Tubería subterránea

Overview

Una tubería subterránea puede conectarse a otra tubería subterránea hasta 10 tiles de distancia, lo que significa que el espacio entre las dos entidades colocadas puede ser de hasta 9 tiles. Esto la hace útil para cruzar cintas, edificios u otra infraestructura sin interrumpir el flujo de fluidos. Los dos extremos funcionan como un único segmento de tubería en términos de conectividad, pero el espacio entre ellos no contiene ningún fluido. Por lo tanto, un par de tuberías subterráneas tiene la misma capacidad total de fluido que dos tuberías normales, sin importar la distancia que salve la conexión.
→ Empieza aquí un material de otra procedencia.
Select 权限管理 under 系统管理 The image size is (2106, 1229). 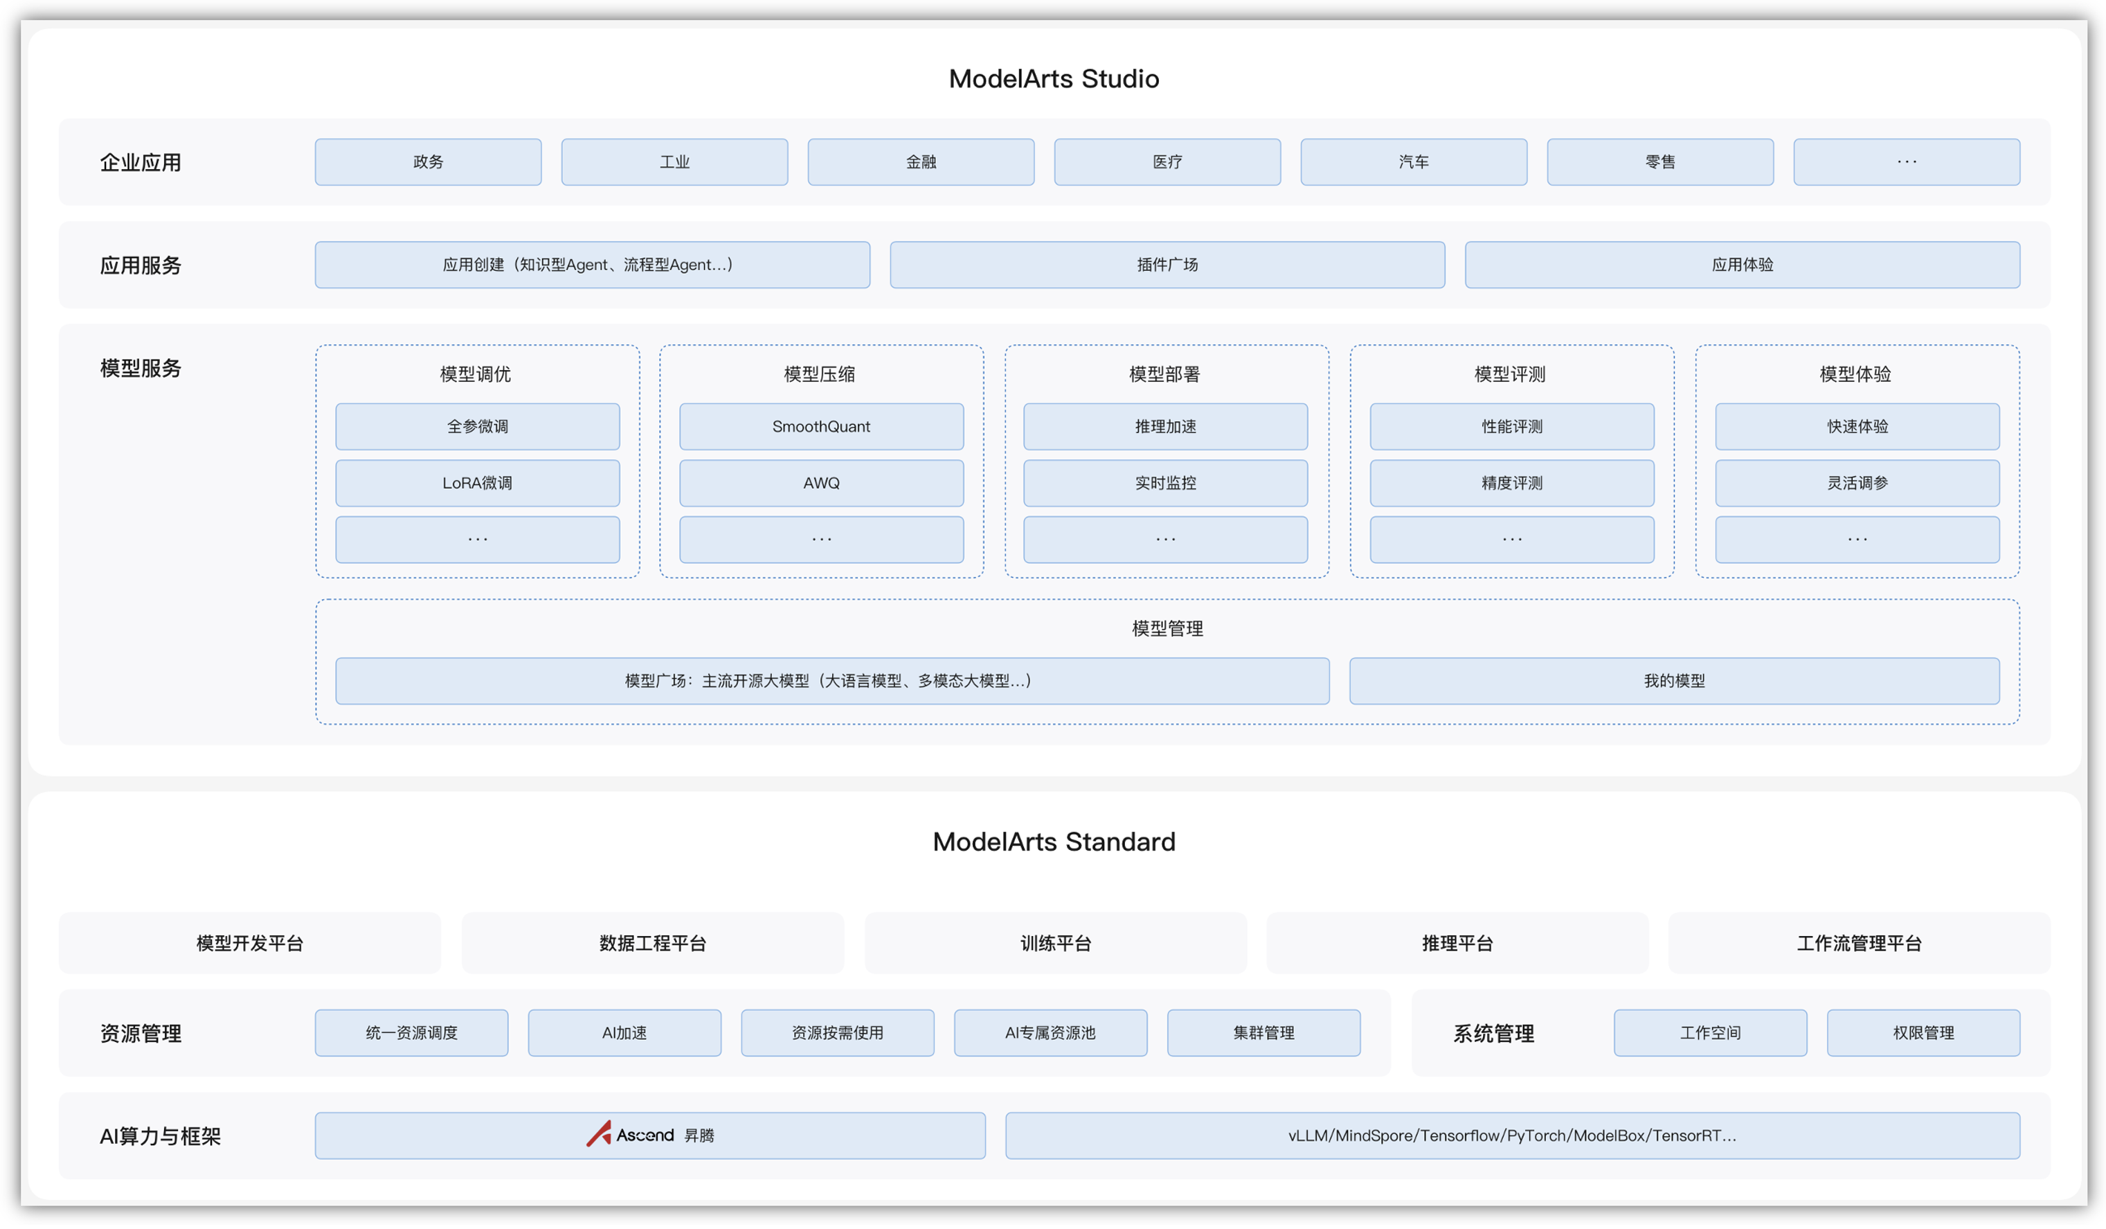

Como la sección oculta no almacena fluido, las tuberías subterráneas se usan principalmente como herramienta de enrutamiento, más que como una forma de aumentar el almacenamiento intermedio. Al planificar redes de fluidos de larga distancia, deben utilizarse para atravesar obstáculos o simplificar distribuciones, mientras que las tuberías normales u otros edificios de manejo de fluidos aportan la capacidad real y el volumen de la red. Su distancia fija de conexión también hace que contar cuidadosamente los tiles sea importante al colocarlas en construcciones densas de la fábrica.
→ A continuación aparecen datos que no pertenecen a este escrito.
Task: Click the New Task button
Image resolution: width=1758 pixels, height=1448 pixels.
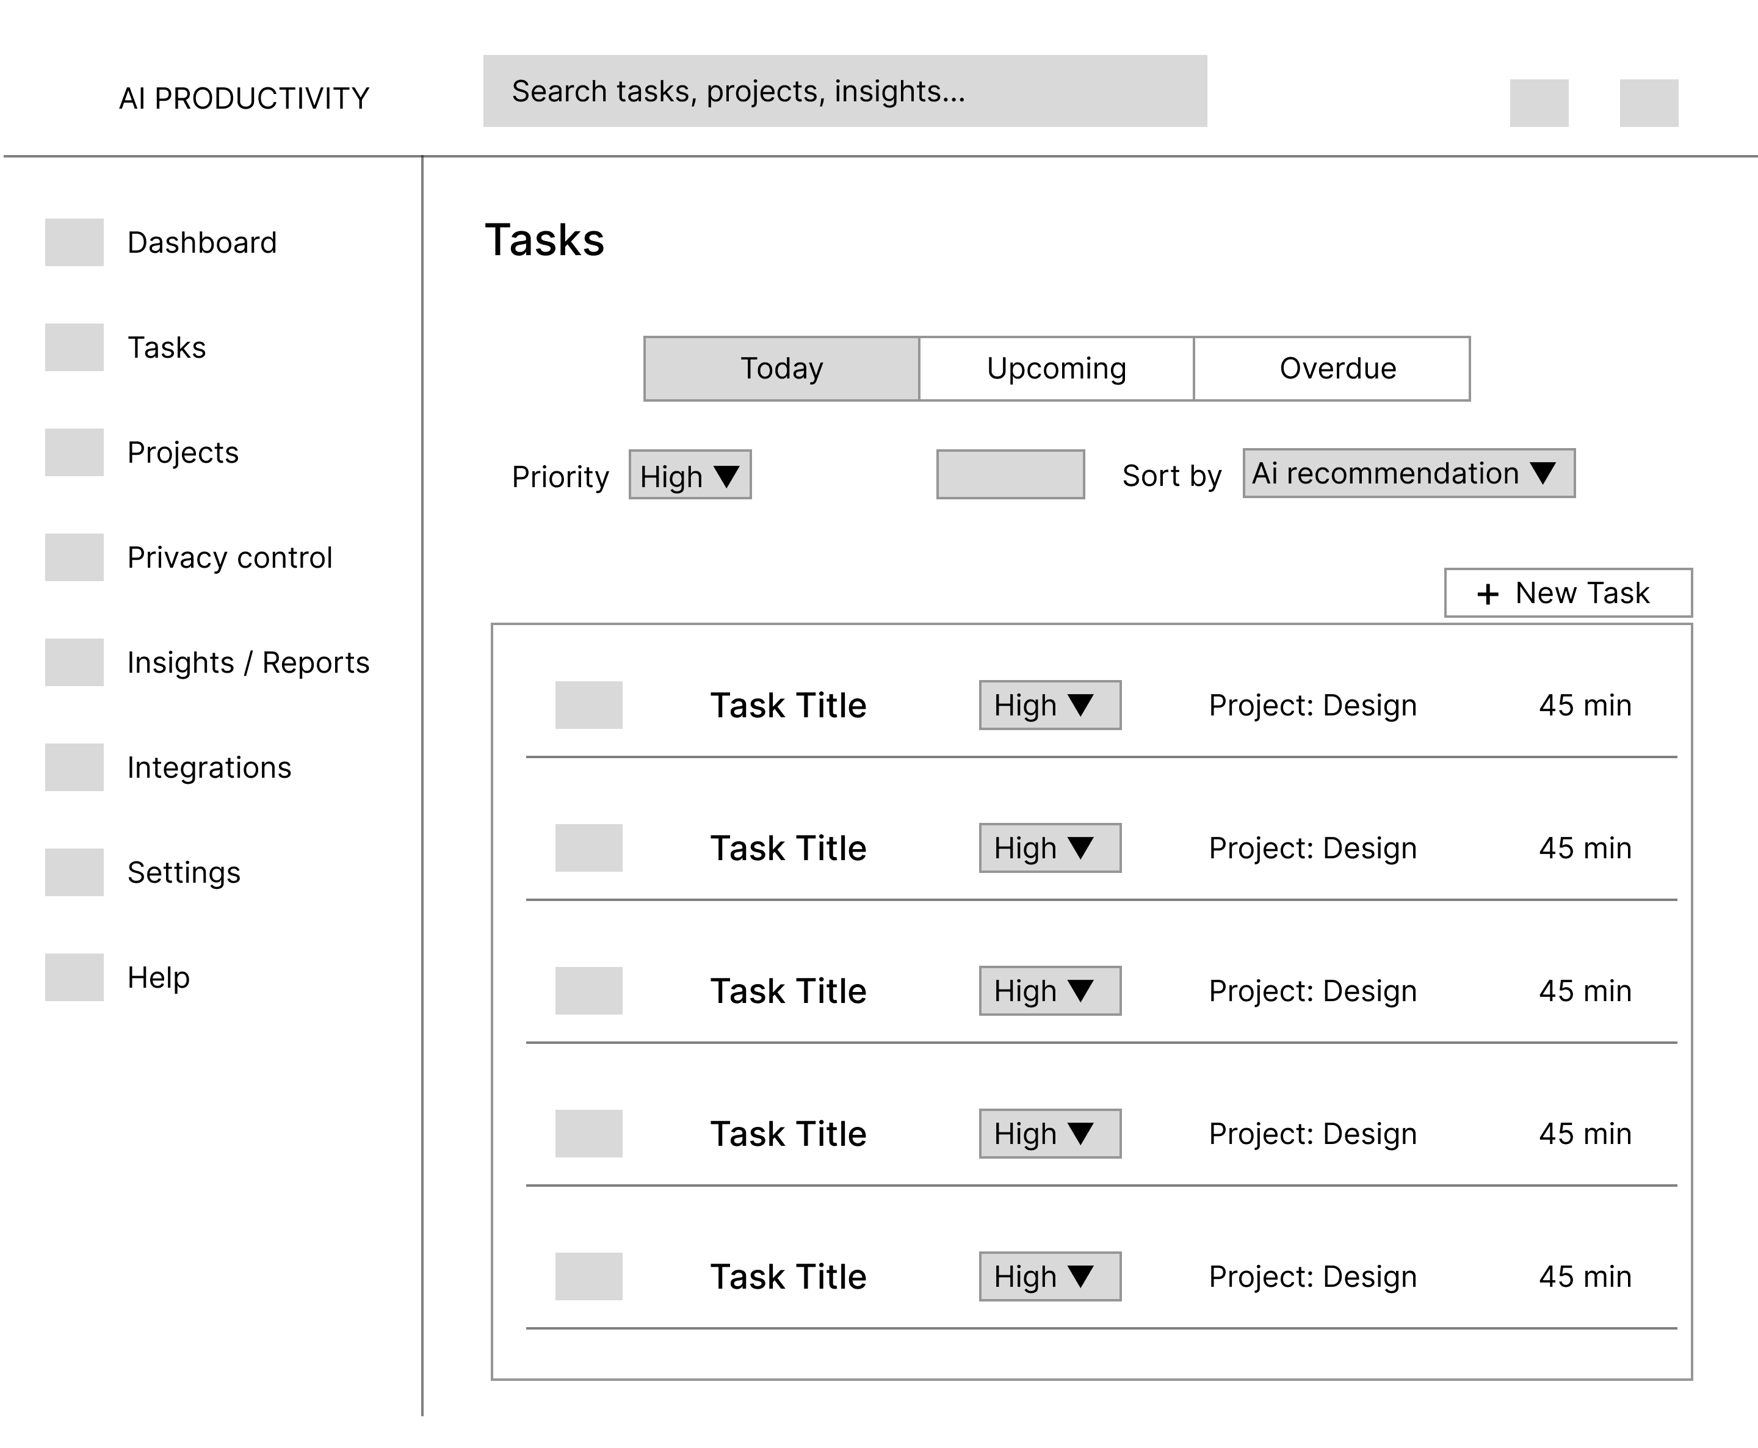Action: pyautogui.click(x=1567, y=593)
Las tuberías subterráneas y las cintas transportadoras subterráneas comparten una restricción importante: no pueden atravesar lava ni el vacío del espacio. Esto limita dónde pueden colocarse y conectarse en cierto terreno o en áreas especiales del mapa, así que las rutas que dependen de ellas todavía deben tener en cuenta los huecos infranqueables del entorno.